Association Scopes

This section concerns association scopes, which are similar but not the same as model scopes.

Association scopes can be placed both on the associated model (the target of the association) and on the through table for Many-to-Many relationships.

Concept

Similarly to how a model scope is automatically applied on the model static calls, such as Model.scope('foo').findAll(), an association scope is a rule (more precisely, a set of default attributes and options) that is automatically applied on instance calls from the model. Here, instance calls mean method calls that are called from an instance (rather than from the Model itself). Mixins are the main example of instance methods (instance.getSomething, instance.setSomething, instance.addSomething and instance.createSomething).

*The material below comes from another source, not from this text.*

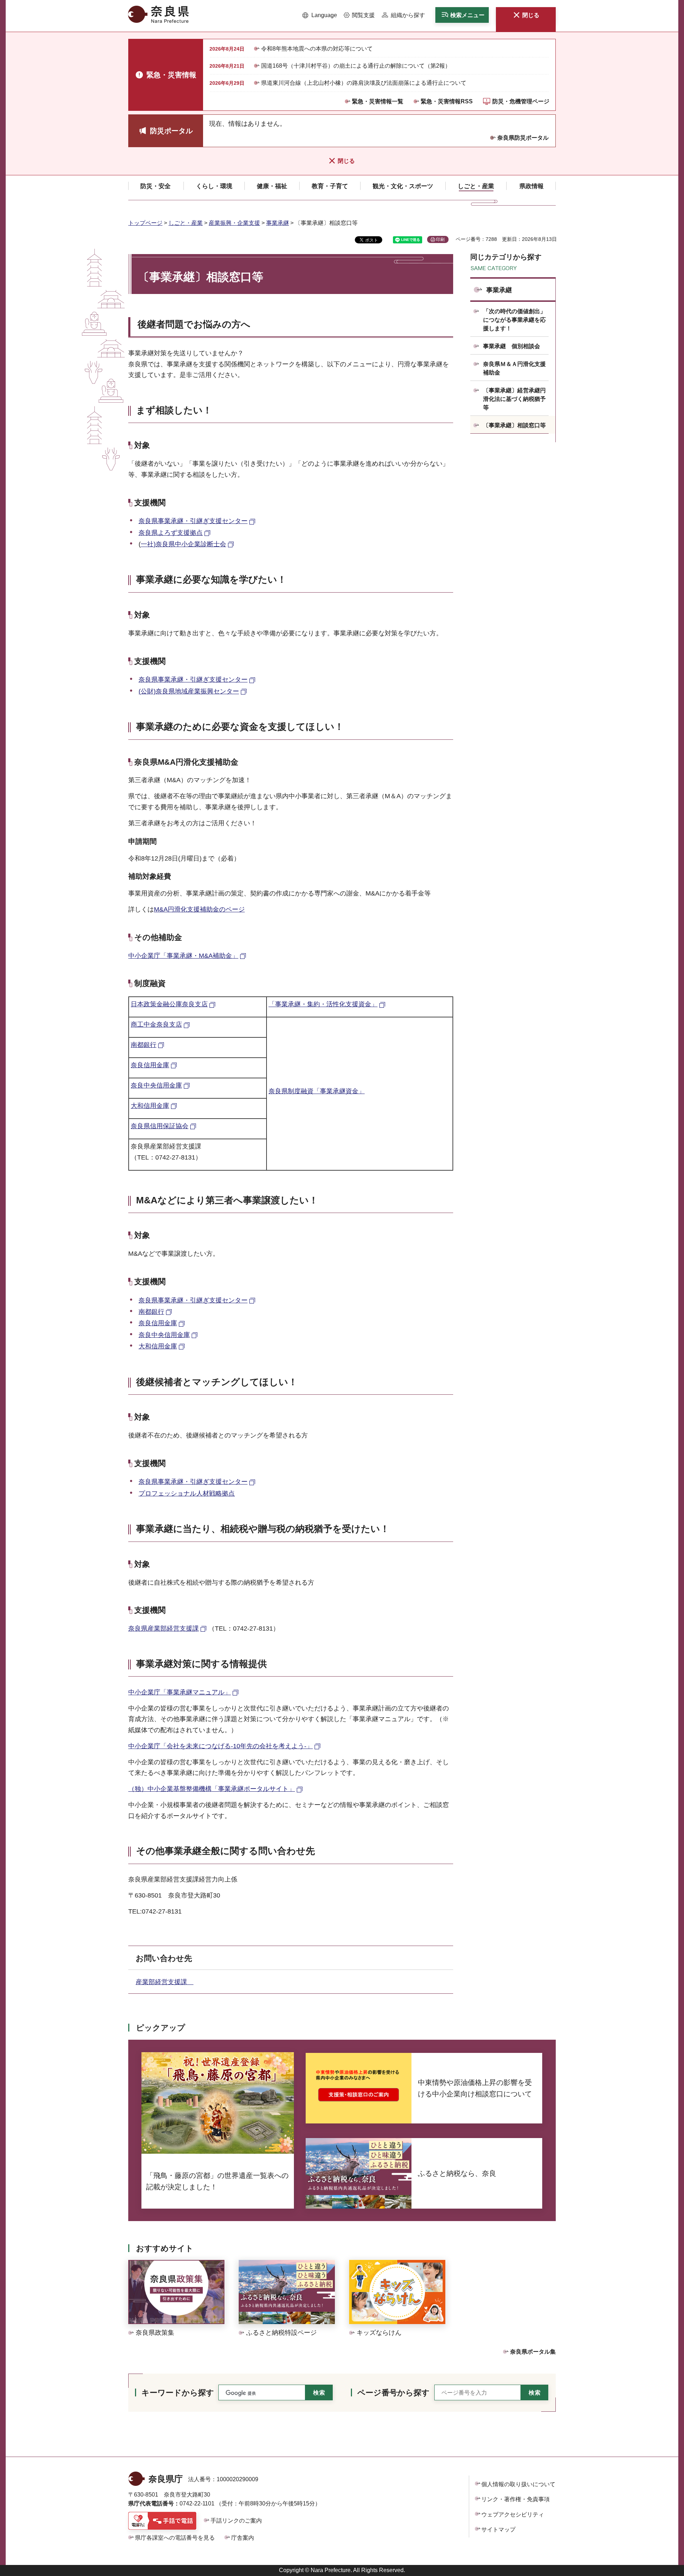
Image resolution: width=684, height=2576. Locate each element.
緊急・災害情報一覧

Association scopes behave just like model scopes, in the sense that both cause an automatic application of things like where clauses to finder calls; the difference being that instead of applying to static finder calls (which is the case for model scopes), the association scopes automatically apply to instance finder calls (such as mixins).

Example

A basic example of an association scope for the One-to-Many association between models Foo and Bar is shown below.

  • Setup:

    1. const Foo = sequelize.define('foo', { name: DataTypes.STRING });
    2. const Bar = sequelize.define('bar', { status: DataTypes.STRING });
    3. Foo.hasMany(Bar, {
    4. scope: {
    5. status: 'open'
    6. },
    7. as: 'openBars'
    8. });
    9. await sequelize.sync();
    10. const myFoo = await Foo.create({ name: "My Foo" });
  • After this setup, calling myFoo.getOpenBars() generates the following SQL:

    1. SELECT
    2. `id`, `status`, `createdAt`, `updatedAt`, `fooId`
    3. FROM `bars` AS `bar`
    4. WHERE `bar`.`status` = 'open' AND `bar`.`fooId` = 1;

With this we can see that upon calling the .getOpenBars() mixin, the association scope { status: 'open' } was automatically applied into the WHERE clause of the generated SQL.

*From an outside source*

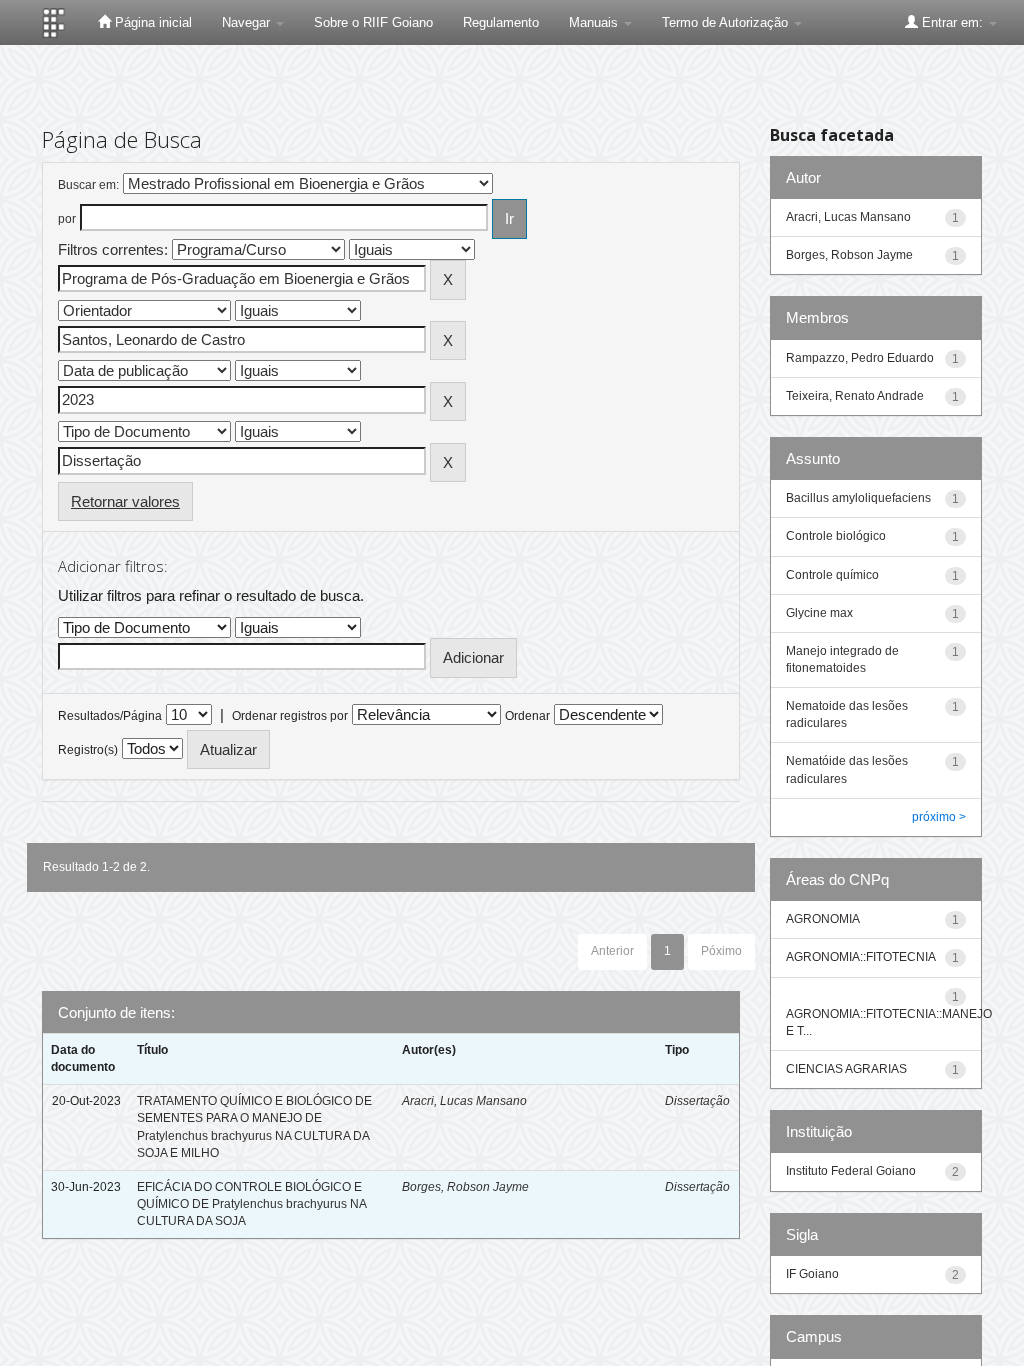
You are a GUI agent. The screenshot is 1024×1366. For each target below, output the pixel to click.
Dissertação (697, 1101)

Achieving the same behavior with standard scopes

We could have achieved the same behavior with standard scopes:

  1. // Foo.hasMany(Bar, {
  2. // scope: {
  3. // status: 'open'
  4. // },
  5. // as: 'openBars'
  6. // });
  7. Bar.addScope('open', {
  8. where: {
  9. status: 'open'
  10. }
  11. });
  12. Foo.hasMany(Bar);
  13. Foo.hasMany(Bar.scope('open'), { as: 'openBars' });

With the above code, myFoo.getOpenBars() yields the same SQL shown above.